Thursday, September 22, 2011

Here it comes !

    Am I the only one that Spring cleans in the Fall? I Stripped my bed and washed everything, dusted, vacuumed, washed windows and started switching over the closets and drawers to warm comfy things.I may have the largest sweater collection in history.
     I also started cutting down the flower gardens and brought in hug bunches of flowers for drying.The mosquitoes are at an all time high, WTH? I slapped myself in the neck so hard I may have caused and injury.
     I'm going mum and gourd shopping today and it's high time to get the Corn stalks tied to the front porch .Inside I'll do something to the table and get out my ceramic pumpkin, maybe a few new pillow covers but that's about it. Outside is where the magic happens, I like to entise the neighborhood kids to steal from me. Sorry kids, no pumkins this year, they got washed away with flood.
      My "No Crap "diet is going good, I'm sticking to it and haven't even looked at a scale. Hoping that I'm building up to big numbers on the 1st. Nine days and counting. Wish me luck, I need it.

Thursday, September 15, 2011

Reinventing My Gutt, My Butt and My Thighs

Of course in order to reinvent myself I have to fight gravity and lose some freakin weight. I've been doing Yoga, lifting weights, dancing, biking a little. I'm acually trying not to over do it because I usually try to fix a years worth of sitting on my butt all in one day and then I can't walk upright for a week and never exercise again. So I 'm starting off with 30 minutes of straight out of bed exercising everyday in my livingroom and anything else I do is gravy.

 I also invented the "No Crap" diet. It basically goes like this. I look at my options and say to my self you can't eat that Crap. Just say No to Crap ! Junk Food, processed, premaid Crap . We all know what Crap is !

I've decided not to weigh myself for the first two weeks because that is usually the first step in talking myself out of all this self abuse.
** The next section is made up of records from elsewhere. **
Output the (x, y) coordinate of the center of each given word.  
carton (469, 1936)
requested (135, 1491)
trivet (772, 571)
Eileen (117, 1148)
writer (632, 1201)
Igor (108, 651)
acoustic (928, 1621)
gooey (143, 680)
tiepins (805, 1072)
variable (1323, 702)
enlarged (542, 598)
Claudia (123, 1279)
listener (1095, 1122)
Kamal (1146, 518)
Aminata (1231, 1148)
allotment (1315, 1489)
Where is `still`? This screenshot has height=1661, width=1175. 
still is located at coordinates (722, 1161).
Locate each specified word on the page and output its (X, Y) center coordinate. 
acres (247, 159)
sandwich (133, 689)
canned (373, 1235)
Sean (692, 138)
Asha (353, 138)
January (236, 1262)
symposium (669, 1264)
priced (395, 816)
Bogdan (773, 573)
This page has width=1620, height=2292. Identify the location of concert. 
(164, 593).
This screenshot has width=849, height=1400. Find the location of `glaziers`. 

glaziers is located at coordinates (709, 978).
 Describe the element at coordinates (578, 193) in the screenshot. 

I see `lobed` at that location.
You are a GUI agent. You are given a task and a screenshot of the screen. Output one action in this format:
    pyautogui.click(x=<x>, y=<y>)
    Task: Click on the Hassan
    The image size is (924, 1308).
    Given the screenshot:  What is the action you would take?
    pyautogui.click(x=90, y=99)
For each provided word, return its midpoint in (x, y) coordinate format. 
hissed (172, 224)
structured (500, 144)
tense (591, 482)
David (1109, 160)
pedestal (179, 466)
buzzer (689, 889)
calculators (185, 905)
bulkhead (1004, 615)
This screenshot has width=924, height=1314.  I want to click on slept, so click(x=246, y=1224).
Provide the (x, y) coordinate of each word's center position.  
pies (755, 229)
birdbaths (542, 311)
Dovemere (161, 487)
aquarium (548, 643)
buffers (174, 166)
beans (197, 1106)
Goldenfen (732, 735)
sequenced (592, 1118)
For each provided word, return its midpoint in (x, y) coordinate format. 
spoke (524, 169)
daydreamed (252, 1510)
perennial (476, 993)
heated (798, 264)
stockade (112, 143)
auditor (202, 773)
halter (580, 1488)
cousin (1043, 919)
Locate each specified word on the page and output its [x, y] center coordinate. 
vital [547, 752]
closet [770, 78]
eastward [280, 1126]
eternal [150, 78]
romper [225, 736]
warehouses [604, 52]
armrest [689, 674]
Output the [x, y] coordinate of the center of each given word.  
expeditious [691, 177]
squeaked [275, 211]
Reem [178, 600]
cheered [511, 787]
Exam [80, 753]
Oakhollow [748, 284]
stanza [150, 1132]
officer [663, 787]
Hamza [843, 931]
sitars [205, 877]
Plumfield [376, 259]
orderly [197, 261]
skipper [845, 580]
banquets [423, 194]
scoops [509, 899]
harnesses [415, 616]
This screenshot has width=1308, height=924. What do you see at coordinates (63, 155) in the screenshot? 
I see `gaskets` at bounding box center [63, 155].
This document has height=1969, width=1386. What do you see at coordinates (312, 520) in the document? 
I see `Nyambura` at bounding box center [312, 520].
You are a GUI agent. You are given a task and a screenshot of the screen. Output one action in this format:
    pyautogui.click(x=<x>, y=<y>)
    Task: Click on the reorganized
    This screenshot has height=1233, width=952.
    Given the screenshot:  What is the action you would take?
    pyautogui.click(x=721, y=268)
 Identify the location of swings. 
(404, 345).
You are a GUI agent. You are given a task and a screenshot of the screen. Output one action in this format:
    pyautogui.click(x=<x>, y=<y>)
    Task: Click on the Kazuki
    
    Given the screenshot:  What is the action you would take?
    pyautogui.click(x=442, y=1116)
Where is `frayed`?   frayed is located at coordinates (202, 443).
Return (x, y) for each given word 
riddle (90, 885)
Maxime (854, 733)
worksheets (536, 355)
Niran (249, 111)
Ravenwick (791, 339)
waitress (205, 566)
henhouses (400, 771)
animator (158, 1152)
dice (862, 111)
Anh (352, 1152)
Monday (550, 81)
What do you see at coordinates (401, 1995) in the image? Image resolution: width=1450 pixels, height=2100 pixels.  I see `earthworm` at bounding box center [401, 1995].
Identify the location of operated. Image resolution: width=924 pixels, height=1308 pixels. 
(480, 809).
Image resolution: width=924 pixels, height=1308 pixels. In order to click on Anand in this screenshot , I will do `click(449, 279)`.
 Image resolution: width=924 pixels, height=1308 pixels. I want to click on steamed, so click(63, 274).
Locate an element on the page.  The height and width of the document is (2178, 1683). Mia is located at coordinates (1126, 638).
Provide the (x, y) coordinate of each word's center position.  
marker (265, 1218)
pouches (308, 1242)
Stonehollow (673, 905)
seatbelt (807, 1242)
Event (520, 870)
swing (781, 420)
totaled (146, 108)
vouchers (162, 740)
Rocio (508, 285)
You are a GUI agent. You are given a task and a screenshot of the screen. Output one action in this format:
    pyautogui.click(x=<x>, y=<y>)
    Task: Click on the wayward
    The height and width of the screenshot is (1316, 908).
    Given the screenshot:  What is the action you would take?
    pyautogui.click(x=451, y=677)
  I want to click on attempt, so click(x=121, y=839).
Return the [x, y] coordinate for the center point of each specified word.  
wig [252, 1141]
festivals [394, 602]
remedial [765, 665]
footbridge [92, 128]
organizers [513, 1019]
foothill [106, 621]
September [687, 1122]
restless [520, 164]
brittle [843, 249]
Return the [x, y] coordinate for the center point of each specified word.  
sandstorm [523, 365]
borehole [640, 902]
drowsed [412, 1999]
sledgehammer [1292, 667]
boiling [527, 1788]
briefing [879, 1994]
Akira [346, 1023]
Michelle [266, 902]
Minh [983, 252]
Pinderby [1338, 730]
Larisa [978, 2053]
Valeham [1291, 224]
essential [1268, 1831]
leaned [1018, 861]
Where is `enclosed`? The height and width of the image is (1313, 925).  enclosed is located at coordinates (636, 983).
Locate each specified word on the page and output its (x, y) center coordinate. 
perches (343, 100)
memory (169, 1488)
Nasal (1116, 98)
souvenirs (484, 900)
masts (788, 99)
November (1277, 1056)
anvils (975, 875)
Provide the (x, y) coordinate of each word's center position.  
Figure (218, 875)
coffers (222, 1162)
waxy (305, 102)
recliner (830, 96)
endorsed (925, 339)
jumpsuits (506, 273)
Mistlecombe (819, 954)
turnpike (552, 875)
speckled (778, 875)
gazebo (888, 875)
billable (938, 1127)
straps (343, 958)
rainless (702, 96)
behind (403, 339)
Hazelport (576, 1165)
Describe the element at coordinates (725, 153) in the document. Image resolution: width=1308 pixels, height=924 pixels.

If that scale doesn't give me results in the first few days I  beat the Crap out of it and use it for an excuss to quit. So no over doing it, No weighing in and No Crap! I'll let you know on Oct. 1st how it's going.

Wednesday, September 14, 2011

Reinventing My Life !

In the last 52 Years I have reinvented my life several times . This is not about being an Empty Nester, Going thru Medipause, Being 50 Plus or Being Quote Un Quote Retired. It's about Finding a Reason to get out of bed in the morning ! What is My Passion ? Is there anything to get excited about ? What Now ? How do I fill the emptyness ? Is Lonely a disease ? Is it cureable ? Can we help each other or do we have to go it alone ?

Four Years ago , after I lost my Oldest Brother and my Mother and My Dog. I quit my miserable Job and never went back to work. As much fun as that was ! I miss my Co-Workers/Friends, My Paycheck , My Independance and My Identity , I kid you not !

I packed up my Desk and Immediatly took up having a good time like it was my new career ! I Taught myself how to Ski and went to every gathering of people known to man. If you invited me I showed up ! Did not miss a dance within 50 miles of my house and threw more parties than a Frat House . Summer came and I took up Mountain Biking, Road Biking, Hanging out at the Beach with my Grandchildren and Kayaking. I kept this pace up for 2 years without a pause for the cause .It was amazing for a while and I still enjoy all these things but I find myself alone 80 % of the time and lacking purpose ! There is a true emptyness to all this alone time. I have a husband and I have friends and a great family but they are all busy with their own lifes and Jobs that take up most of their time.

So here I am trying to figure it out one day at time feeling the need to reinvent myself one more time. I'll keep you posted on what I come up with and look forward to any help or coment you can offer.